**WHAT THE EXERCISE ASKS**
A partial copy is required: transcribe exactly the lines from the one containing "Given: Open the" through the last line below, without any pictures.

**GIVEN INFORMATION**
* * *
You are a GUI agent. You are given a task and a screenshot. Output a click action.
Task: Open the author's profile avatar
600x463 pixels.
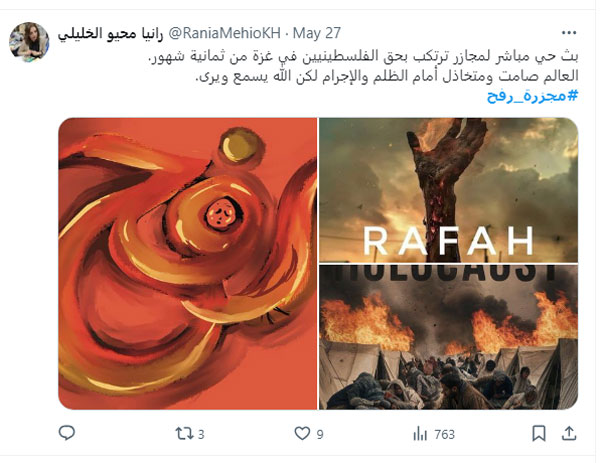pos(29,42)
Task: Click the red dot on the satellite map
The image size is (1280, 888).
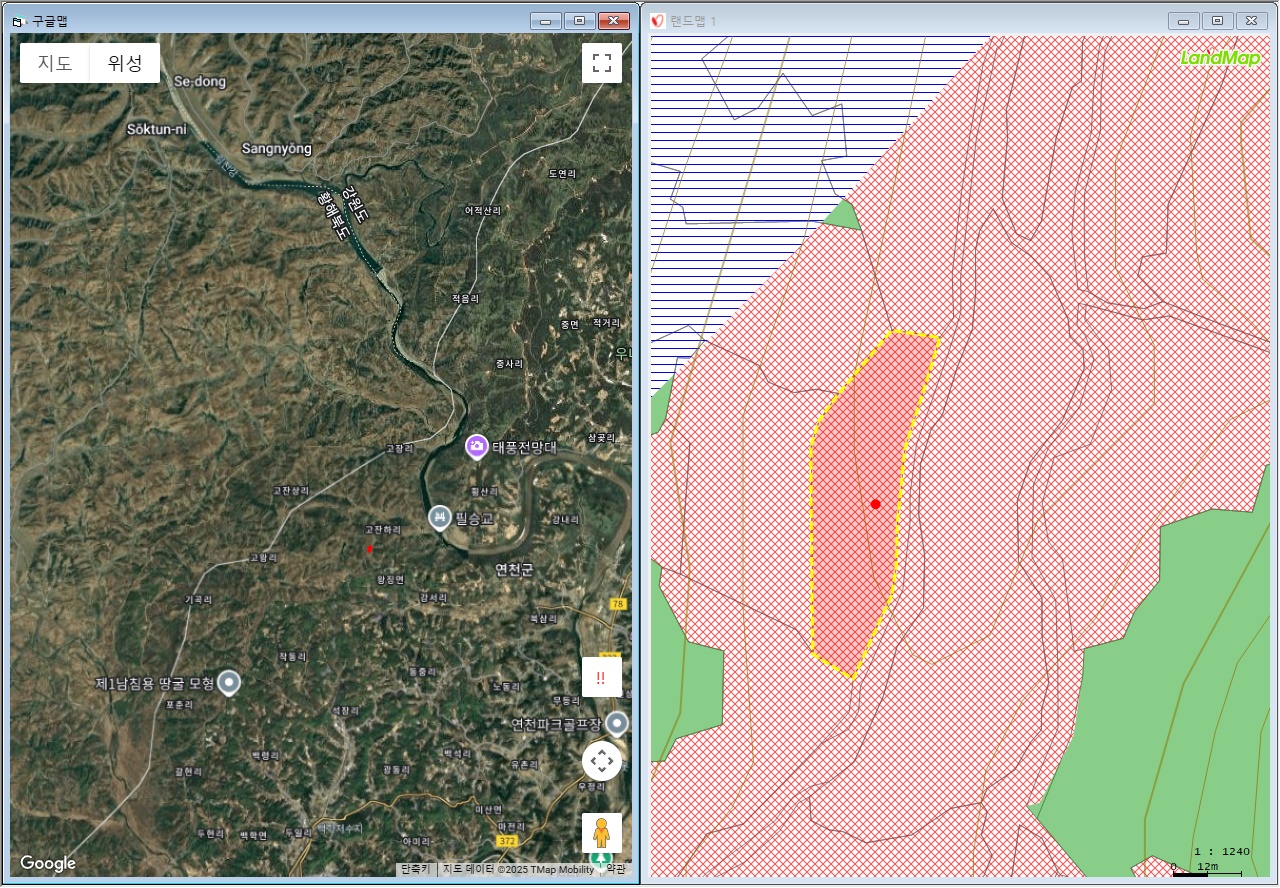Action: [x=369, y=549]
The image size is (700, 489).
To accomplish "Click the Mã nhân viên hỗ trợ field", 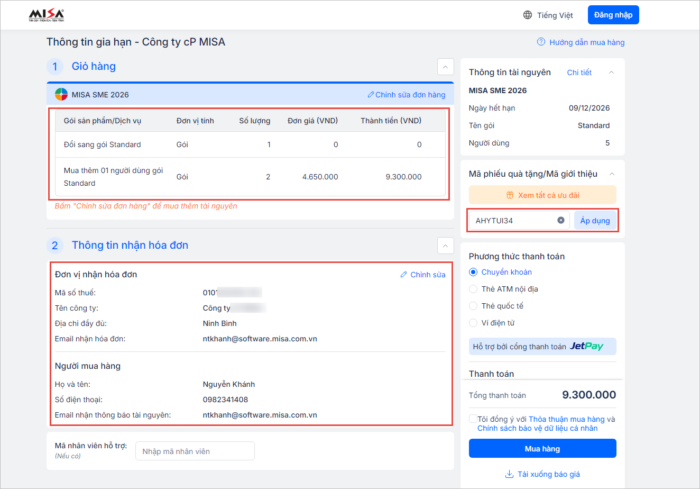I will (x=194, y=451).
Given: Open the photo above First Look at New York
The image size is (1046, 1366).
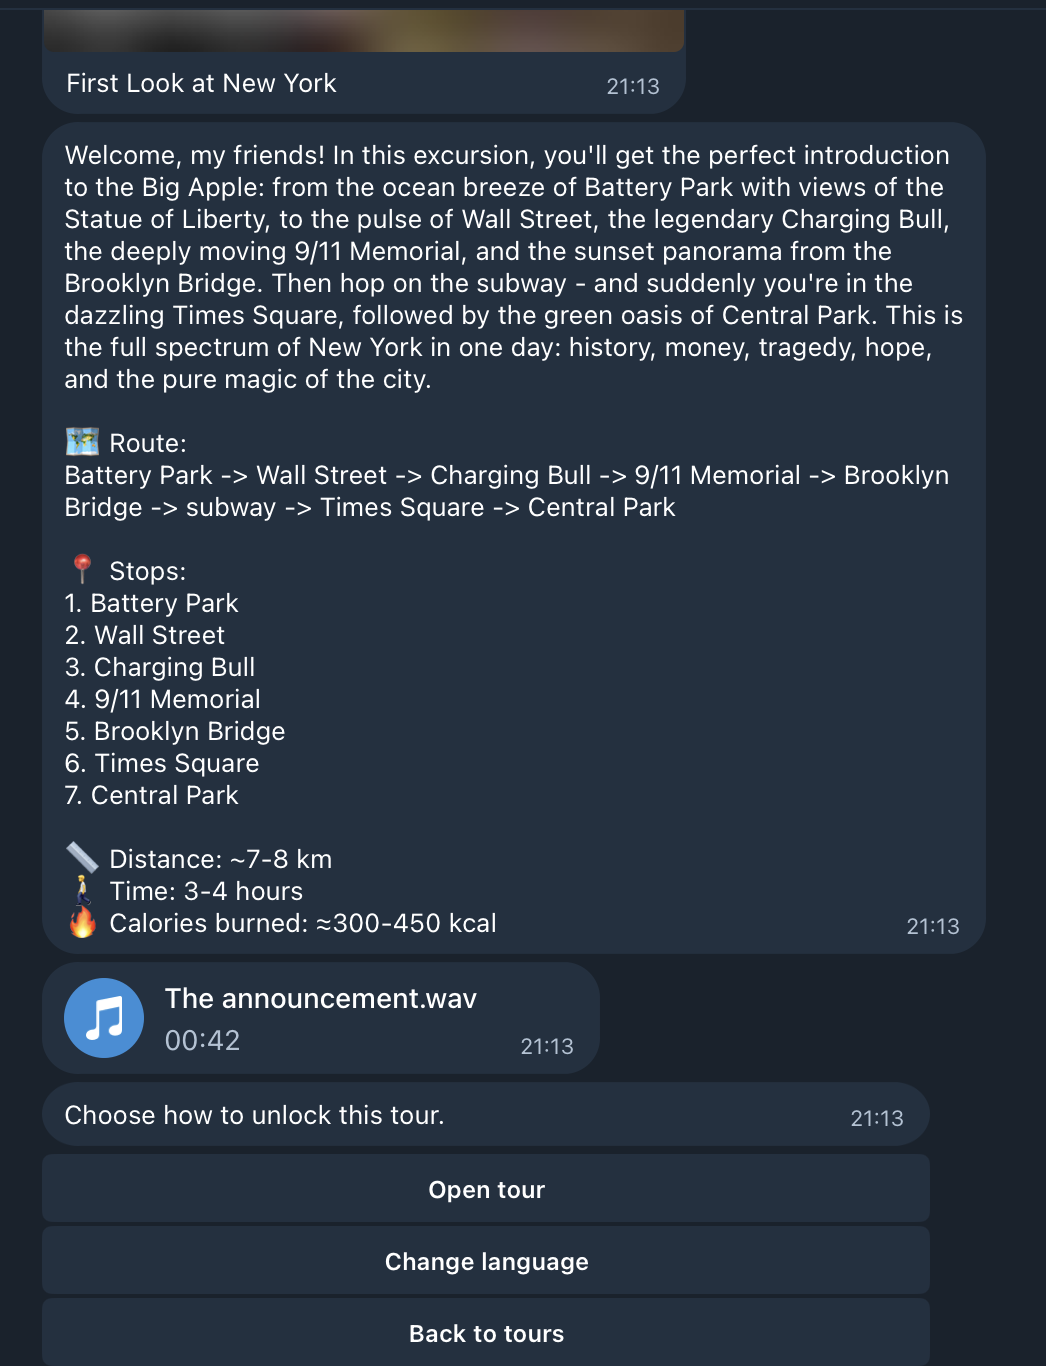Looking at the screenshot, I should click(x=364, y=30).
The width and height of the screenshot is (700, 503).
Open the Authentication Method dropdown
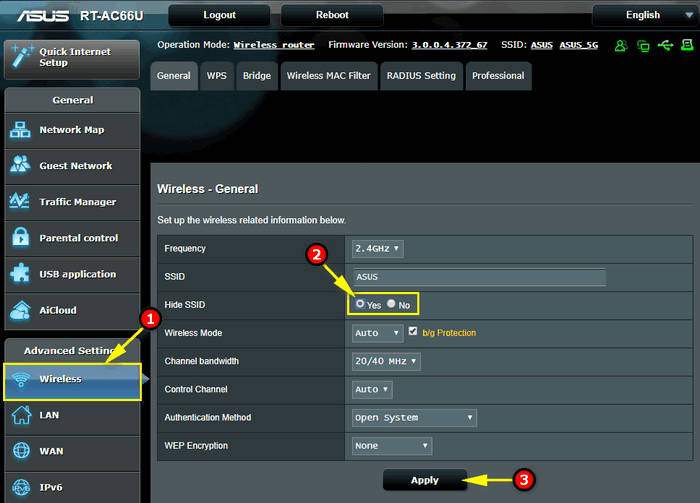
* * *
**WRITTEN ANSWER**
Given: Open the photo above First Look at New York
The image size is (1046, 1366).
Looking at the screenshot, I should click(x=364, y=30).
The width and height of the screenshot is (700, 503).
Open the Authentication Method dropdown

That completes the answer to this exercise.